2. Roughly How long do I need to dunk the paper in each.
3. How do I store unused paper after I open the packet.
4. Is there anything else you think I might want to know or anything obvious I'm missing.

BTW I tried finding answers at our local library but they have nothing (small town).


----------



## oriecat (Dec 3, 2003)

You would need paper developer. The time might depend upon the exposure you do in the pinhole camera.  Normal development is like 2 minutes usually in my experience, but if you overexposed and see it getting very dark, then you can always pull it out early.

Stop - about 30 seconds
Fixer - will depend upon what kind it is

Wash in water for a couple minutes if using RC paper, longer if fiber based.

The paper needs to be stored in darkness of course.  Paper comes in a paper sleeve and then has a black plastic sleeve inside.  Just make sure to close the plastic sleeve up good and return it to the paper sleeve and it will be fine.


----------



## oriecat (Dec 3, 2003)

Also remember that since you are using paper instead of film, and paper is not as light sensitive as film, then you will need to use longer exposures, altho since it has been so long since I have done it myself, I couldn't tell you how long it might need to be.


----------



## voodoocat (Dec 3, 2003)

Umm... wouldn't exposing paper create a negative image?


----------



## SleepyLizard (Dec 3, 2003)

*oriecat* - thanks for the advice - it's appreciated.



			
				voodoocat said:
			
		

> Umm... wouldn't exposing paper create a negative image?



Yes but you can then create a positive although I can't remember how it's done. That's why I was just going to cheat by scanning the negative image and creating a positive in PS. Mind you, back in the 1840's the calotype photos were done using treated writing paper for the negatives. They were then placed flat over another sheet of treated writing paper and left in the sun to create the positive.


----------



## voodoocat (Dec 3, 2003)

Well you can always get some sheet film which will create the negative.  You don't need an enlarger to print the image on paper.  

In complete darkness you would place the negative over the paper.
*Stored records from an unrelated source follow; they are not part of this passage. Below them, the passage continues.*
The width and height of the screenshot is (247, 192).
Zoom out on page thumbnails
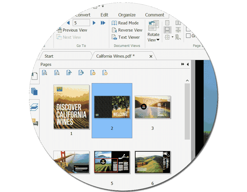point(57,72)
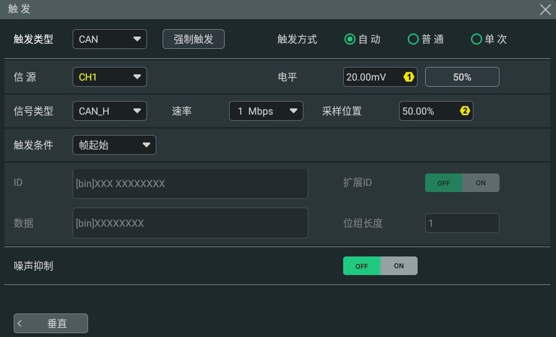
Task: Switch 扩展ID toggle to ON
Action: 481,183
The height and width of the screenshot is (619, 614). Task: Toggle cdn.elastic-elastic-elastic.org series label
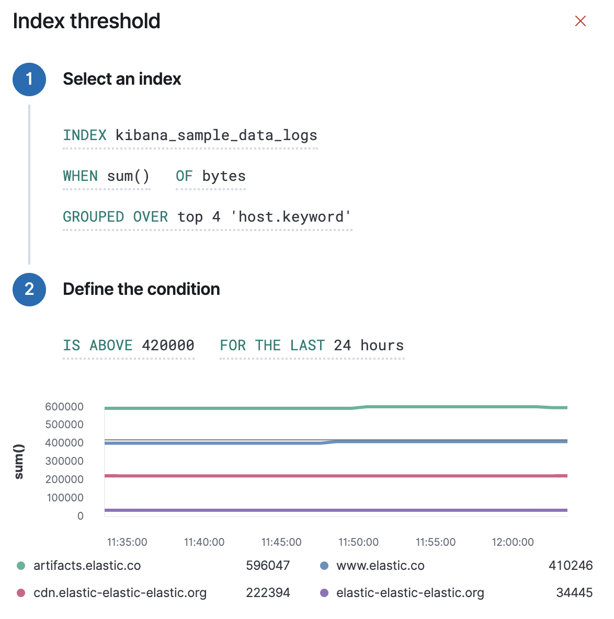point(120,593)
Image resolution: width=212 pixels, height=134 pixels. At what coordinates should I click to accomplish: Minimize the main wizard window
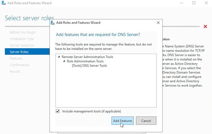[180, 3]

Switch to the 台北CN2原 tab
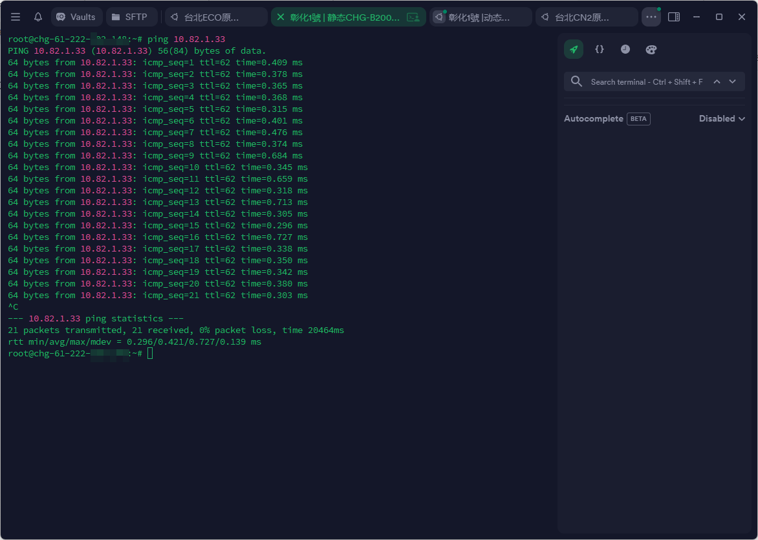tap(587, 17)
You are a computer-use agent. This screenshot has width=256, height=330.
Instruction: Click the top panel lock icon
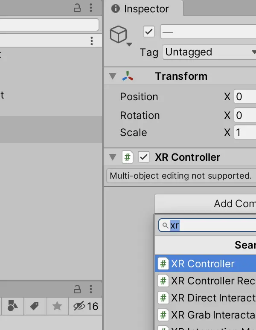coord(77,8)
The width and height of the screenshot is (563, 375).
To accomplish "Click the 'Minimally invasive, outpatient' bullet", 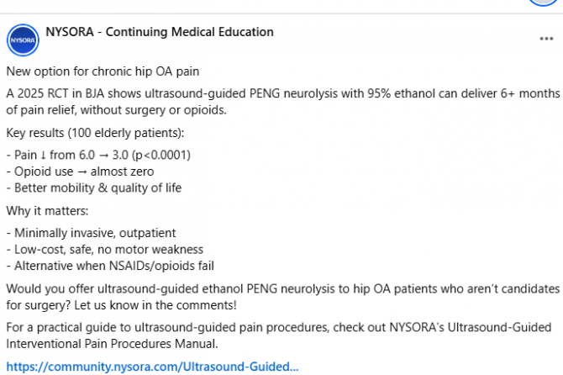I will [92, 233].
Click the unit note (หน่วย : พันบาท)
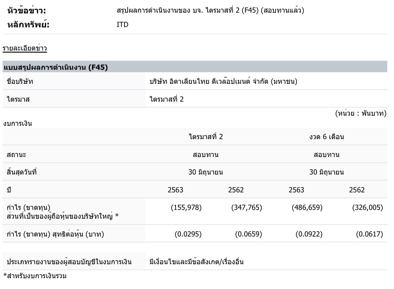 (x=361, y=113)
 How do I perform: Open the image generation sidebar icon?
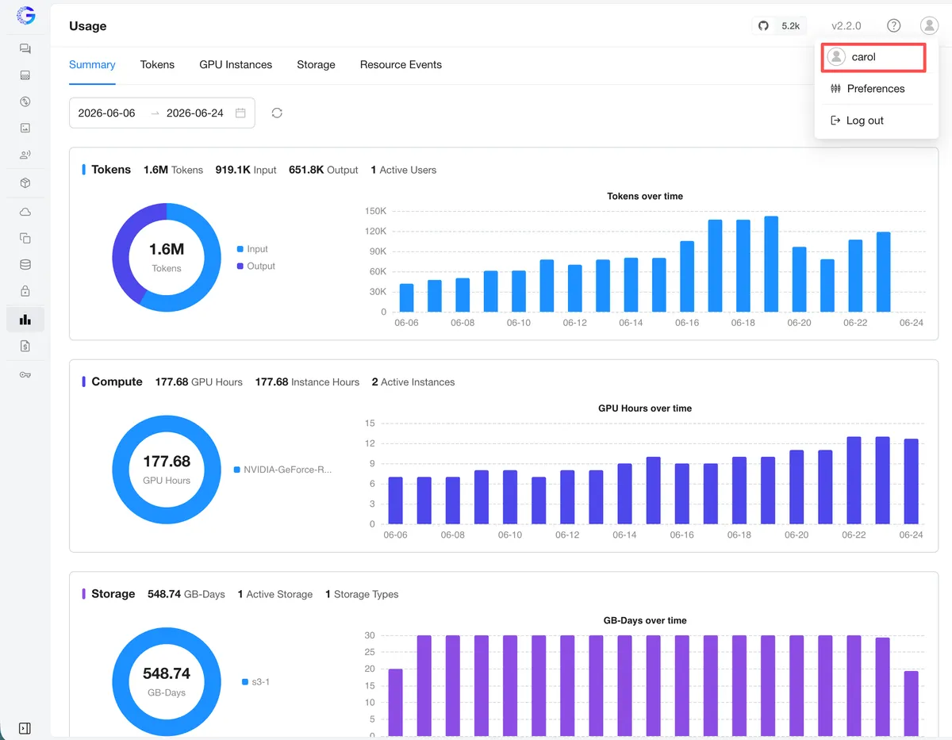click(x=25, y=128)
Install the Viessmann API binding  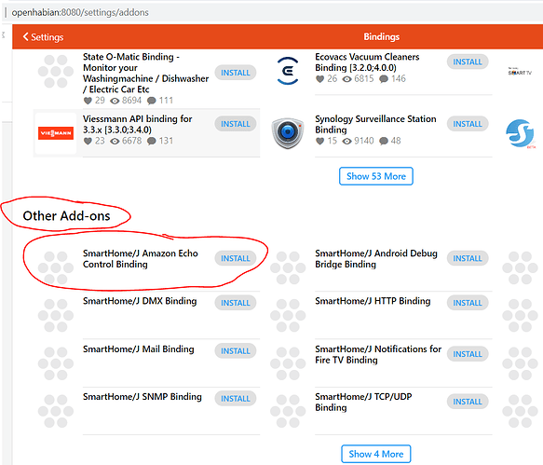tap(236, 124)
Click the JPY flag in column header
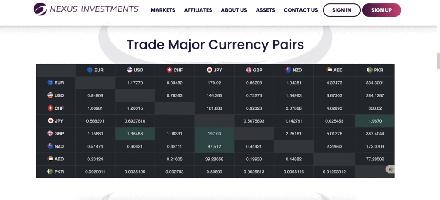The height and width of the screenshot is (200, 440). point(209,70)
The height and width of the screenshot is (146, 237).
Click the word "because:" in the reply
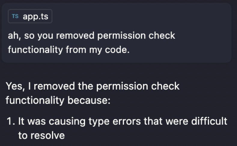(x=89, y=100)
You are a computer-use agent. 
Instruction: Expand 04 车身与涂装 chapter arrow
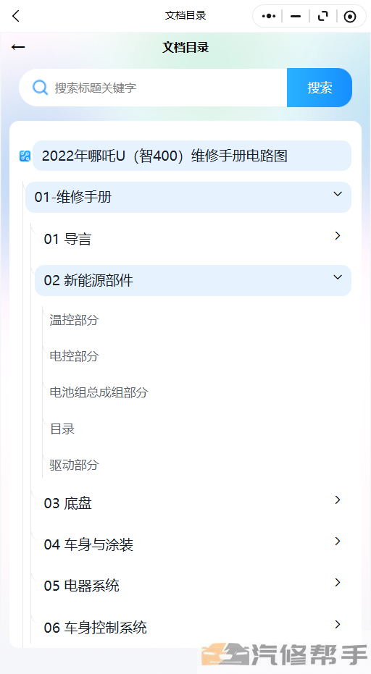pos(338,542)
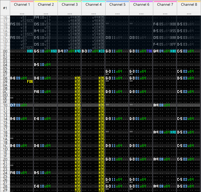Click the Channel 2 header label
The width and height of the screenshot is (201, 192).
(46, 5)
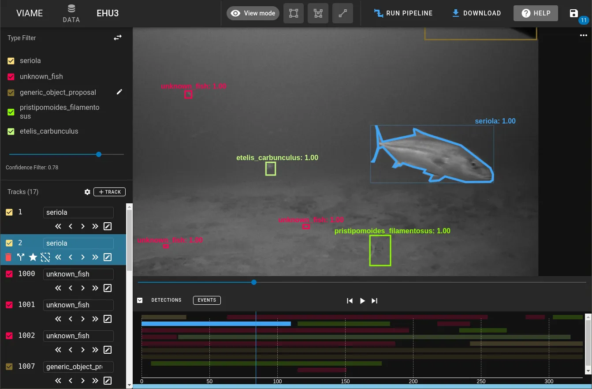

Then turn on the lights for a few seconds and then back to darkness.  You'll have to experiment to get a proper print.

That's the route I'd go to show the whole process to someone.


----------



## ksmattfish (Dec 3, 2003)

If you are using a manufactured pinhole it will come with a f/#.  If you are making your own, you'll just have to experiment.

Paper has an ISO #.  It may be in the literature that comes with the paper or you may be able to get it off the manufacturer's website.  I seem to recall that the last time I tried this that the paper's speed was ISO 12 or less.

Get resin coated (RC) paper, paper developer, and fix or rapid fix.  Ilford RC paper will develop and fix in 1 minute each, and then wash for 10 min.  You don't even really need to buy stop.  Just use water or water with vinegar or lemon juice for 15 sec between the dev and the fix.  While stop bath does halt development, I feel that the main purpose of stop is to save your fixer.  Unless you are planning to crank out more than a hundred prints, then a gallon of fix is going to be way more than you need anyway.  Once your paper has been in the fix for 30 sec, it is light proof if you want to turn on the lights and look.

Wash your prints by soaking them in a tub of room temp water.  Completely replace the water at least five times.  Soak for 5 to 10 min between each water change.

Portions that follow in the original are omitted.